### To be done
Arrange the data from its first line through the line containing "Action: tap(385, 332)", both included, as a numbered list. Leave out blank lines and anything after that line.

========================

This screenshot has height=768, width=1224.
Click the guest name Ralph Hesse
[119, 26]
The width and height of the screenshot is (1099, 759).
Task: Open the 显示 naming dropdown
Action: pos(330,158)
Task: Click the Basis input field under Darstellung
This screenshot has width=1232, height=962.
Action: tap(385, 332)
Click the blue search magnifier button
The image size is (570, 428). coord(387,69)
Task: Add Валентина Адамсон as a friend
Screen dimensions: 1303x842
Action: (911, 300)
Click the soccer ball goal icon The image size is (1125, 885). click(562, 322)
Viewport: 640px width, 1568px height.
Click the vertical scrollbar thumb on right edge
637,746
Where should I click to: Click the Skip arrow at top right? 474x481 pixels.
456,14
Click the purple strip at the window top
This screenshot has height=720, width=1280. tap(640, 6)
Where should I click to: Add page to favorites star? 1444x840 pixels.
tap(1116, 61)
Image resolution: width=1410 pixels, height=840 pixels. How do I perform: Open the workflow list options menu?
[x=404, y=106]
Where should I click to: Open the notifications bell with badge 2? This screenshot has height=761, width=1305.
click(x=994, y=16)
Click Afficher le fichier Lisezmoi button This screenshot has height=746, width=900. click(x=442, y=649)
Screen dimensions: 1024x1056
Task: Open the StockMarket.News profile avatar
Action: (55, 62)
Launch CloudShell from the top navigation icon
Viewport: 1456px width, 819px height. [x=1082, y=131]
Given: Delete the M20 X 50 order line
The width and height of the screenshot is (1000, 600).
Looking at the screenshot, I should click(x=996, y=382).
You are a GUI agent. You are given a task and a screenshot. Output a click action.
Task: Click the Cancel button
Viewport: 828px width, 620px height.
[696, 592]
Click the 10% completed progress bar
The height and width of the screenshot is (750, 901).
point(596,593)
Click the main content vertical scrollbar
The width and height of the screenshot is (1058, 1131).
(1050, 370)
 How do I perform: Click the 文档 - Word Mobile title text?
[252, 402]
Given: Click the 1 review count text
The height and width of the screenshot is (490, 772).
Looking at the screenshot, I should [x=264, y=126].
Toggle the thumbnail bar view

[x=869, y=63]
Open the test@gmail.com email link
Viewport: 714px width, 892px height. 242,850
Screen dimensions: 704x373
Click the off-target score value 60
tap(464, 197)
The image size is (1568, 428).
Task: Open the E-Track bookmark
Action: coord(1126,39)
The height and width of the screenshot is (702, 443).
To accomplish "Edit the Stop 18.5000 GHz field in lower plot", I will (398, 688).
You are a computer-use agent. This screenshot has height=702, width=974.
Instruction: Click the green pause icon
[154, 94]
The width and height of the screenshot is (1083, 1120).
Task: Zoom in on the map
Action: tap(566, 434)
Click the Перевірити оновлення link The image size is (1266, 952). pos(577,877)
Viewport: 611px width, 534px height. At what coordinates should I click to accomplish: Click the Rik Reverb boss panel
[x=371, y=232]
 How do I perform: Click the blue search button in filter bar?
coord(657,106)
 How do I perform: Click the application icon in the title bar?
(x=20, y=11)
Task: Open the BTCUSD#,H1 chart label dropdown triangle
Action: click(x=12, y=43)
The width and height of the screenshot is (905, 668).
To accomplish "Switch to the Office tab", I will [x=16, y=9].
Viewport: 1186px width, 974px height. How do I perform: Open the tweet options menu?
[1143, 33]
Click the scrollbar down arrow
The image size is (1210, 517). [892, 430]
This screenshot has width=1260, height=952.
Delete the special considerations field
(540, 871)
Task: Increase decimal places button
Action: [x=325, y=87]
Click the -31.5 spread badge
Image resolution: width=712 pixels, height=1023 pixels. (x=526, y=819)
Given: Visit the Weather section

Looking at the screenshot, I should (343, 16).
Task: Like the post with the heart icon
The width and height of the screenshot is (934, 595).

========================

### Answer
1. This screenshot has height=768, width=1224.
2. Click the guest name Ralph Hesse
3. [119, 26]
4. The width and height of the screenshot is (1099, 759).
5. Task: Open the 显示 naming dropdown
6. Action: pos(330,158)
7. Task: Click the Basis input field under Darstellung
8. This screenshot has width=1232, height=962.
9. Action: tap(385, 332)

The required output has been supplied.